> _ACTIVITY_: A line containing "Refund Policy (627, 1462)" appears in the material below. Return exactly every line from the first through that one, and only those.

> _DATA TO PROCESS_:

##############################

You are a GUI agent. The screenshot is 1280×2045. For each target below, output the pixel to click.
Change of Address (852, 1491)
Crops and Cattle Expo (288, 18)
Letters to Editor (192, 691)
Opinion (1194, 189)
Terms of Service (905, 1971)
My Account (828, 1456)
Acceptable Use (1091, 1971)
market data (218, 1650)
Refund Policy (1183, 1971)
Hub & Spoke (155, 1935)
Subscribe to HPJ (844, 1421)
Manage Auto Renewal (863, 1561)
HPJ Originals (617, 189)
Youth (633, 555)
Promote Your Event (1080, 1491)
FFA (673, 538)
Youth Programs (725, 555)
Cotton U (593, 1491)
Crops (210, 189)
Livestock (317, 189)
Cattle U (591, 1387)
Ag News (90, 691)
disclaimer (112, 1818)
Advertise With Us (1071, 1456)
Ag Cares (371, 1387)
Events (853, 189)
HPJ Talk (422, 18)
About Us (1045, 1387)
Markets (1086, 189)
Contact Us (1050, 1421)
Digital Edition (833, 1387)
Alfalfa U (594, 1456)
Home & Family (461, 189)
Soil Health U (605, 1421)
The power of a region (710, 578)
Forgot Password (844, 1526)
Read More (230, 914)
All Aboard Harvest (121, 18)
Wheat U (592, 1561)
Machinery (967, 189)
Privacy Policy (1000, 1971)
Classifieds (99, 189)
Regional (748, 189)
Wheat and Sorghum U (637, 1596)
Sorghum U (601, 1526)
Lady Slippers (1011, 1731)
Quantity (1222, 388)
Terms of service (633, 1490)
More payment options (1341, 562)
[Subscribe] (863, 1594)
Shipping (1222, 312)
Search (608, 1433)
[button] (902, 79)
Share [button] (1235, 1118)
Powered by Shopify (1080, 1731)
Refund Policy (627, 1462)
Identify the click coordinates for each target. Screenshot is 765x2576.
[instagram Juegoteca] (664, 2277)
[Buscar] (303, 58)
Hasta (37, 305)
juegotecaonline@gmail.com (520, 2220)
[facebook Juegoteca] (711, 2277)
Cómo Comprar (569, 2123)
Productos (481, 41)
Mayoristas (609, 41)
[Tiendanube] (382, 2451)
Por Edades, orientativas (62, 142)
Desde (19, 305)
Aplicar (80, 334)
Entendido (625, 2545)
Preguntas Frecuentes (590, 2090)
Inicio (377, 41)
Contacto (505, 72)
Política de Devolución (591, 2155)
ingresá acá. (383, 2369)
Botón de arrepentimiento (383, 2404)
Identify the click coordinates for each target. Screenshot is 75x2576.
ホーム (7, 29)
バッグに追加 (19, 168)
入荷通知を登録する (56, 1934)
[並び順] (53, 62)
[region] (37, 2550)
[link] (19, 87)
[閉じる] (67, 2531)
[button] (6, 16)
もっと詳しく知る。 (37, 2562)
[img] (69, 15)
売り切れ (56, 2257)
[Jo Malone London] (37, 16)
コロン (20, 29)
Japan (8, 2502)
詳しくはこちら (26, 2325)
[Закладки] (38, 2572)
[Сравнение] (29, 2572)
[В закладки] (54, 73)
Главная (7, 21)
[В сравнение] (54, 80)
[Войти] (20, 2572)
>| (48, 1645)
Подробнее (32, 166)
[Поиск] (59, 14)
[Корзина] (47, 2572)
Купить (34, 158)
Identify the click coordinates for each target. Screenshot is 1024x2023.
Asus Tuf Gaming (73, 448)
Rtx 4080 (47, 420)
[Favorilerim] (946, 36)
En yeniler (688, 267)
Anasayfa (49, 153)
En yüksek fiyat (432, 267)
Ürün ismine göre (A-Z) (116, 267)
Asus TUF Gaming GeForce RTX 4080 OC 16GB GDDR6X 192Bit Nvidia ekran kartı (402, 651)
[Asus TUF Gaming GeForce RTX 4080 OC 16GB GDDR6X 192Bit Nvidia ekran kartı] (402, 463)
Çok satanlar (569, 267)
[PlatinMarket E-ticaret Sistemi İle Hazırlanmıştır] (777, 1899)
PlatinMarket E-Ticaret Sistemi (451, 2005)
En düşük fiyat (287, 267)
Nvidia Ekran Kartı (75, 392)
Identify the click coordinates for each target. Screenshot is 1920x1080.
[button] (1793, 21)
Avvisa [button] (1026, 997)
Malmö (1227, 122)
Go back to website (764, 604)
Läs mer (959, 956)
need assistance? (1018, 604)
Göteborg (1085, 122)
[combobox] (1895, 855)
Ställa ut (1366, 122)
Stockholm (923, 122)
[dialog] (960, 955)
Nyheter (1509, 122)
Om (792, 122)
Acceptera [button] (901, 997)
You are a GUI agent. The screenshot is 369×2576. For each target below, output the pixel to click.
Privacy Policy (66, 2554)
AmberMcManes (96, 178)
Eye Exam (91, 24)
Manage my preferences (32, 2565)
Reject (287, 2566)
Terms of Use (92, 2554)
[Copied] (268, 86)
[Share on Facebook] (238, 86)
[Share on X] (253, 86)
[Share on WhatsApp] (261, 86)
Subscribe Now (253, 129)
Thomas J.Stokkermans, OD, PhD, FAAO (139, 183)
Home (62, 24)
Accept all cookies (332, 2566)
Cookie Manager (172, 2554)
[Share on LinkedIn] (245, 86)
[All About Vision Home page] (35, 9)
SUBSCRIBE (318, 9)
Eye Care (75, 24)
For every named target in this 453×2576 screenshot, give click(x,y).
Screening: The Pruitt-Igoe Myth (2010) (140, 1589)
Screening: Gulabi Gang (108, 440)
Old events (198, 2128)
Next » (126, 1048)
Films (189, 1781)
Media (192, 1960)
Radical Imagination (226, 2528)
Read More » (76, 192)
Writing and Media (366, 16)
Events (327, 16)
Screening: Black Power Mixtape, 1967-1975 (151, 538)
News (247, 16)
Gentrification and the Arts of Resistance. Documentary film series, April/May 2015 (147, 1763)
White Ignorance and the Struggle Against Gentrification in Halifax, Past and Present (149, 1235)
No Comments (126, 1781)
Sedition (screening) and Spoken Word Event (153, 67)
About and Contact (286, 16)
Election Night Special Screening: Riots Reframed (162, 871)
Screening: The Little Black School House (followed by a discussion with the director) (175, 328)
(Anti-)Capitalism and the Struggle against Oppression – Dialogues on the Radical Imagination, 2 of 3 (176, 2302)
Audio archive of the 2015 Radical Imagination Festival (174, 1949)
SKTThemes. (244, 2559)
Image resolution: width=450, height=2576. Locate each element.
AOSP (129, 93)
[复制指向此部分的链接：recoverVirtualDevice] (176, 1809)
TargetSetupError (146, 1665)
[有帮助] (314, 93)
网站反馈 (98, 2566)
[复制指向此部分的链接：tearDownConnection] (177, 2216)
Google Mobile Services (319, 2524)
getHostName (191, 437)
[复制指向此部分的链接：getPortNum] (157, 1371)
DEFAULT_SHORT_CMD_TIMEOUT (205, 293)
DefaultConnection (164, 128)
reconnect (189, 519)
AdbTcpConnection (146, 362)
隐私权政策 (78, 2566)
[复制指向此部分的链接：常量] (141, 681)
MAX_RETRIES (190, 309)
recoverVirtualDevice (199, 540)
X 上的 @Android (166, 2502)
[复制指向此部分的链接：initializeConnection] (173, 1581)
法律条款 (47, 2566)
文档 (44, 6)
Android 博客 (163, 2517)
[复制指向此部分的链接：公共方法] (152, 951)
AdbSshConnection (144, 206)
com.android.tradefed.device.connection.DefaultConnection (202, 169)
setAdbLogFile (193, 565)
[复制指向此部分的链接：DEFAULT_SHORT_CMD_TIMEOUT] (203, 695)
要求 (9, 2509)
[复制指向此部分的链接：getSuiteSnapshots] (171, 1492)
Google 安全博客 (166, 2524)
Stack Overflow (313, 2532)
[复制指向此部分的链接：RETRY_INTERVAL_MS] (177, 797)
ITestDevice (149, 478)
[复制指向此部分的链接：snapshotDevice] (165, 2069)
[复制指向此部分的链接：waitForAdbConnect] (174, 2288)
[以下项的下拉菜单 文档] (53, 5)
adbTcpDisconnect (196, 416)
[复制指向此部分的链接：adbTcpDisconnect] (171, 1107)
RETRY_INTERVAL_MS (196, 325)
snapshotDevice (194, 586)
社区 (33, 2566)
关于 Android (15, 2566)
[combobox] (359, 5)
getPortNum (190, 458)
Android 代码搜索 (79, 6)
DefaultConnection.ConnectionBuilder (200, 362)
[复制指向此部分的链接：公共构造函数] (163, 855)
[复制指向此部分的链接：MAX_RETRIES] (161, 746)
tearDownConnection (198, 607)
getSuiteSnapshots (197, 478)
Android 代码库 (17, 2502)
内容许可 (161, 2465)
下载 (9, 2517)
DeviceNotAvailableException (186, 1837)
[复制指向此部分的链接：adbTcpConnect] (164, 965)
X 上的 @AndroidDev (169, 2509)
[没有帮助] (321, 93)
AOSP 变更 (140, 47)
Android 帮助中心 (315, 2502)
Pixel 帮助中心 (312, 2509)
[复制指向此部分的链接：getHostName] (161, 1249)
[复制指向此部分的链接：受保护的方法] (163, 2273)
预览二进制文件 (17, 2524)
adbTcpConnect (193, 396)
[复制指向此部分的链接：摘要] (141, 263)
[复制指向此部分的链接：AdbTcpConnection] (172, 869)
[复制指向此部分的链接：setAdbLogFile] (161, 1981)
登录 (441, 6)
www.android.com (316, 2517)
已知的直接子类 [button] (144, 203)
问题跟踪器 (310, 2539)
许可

##############################

> _TASK RESPONSE_:
You are a GUI agent. The screenshot is 1280×2045. For each target below, output the pixel to click.
Change of Address (852, 1491)
Crops and Cattle Expo (288, 18)
Letters to Editor (192, 691)
Opinion (1194, 189)
Terms of Service (905, 1971)
My Account (828, 1456)
Acceptable Use (1091, 1971)
market data (218, 1650)
Refund Policy (1183, 1971)
Hub & Spoke (155, 1935)
Subscribe to HPJ (844, 1421)
Manage Auto Renewal (863, 1561)
HPJ Originals (617, 189)
Youth (633, 555)
Promote Your Event (1080, 1491)
FFA (673, 538)
Youth Programs (725, 555)
Cotton U (593, 1491)
Crops (210, 189)
Livestock (317, 189)
Cattle U (591, 1387)
Ag News (90, 691)
disclaimer (112, 1818)
Advertise With Us (1071, 1456)
Ag Cares (371, 1387)
Events (853, 189)
HPJ Talk (422, 18)
About Us (1045, 1387)
Markets (1086, 189)
Contact Us (1050, 1421)
Digital Edition (833, 1387)
Alfalfa U (594, 1456)
Home & Family (461, 189)
Soil Health U (605, 1421)
The power of a region (710, 578)
Forgot Password (844, 1526)
Read More (230, 914)
All Aboard Harvest (121, 18)
Wheat U (592, 1561)
Machinery (967, 189)
Privacy Policy (1000, 1971)
Classifieds (99, 189)
Regional (748, 189)
Wheat and Sorghum U (637, 1596)
Sorghum U (601, 1526)
Lady Slippers (1011, 1731)
Quantity (1222, 388)
Terms of service (633, 1490)
More payment options (1341, 562)
[Subscribe] (863, 1594)
Shipping (1222, 312)
Search (608, 1433)
[button] (902, 79)
Share [button] (1235, 1118)
Powered by Shopify (1080, 1731)
Refund Policy (627, 1462)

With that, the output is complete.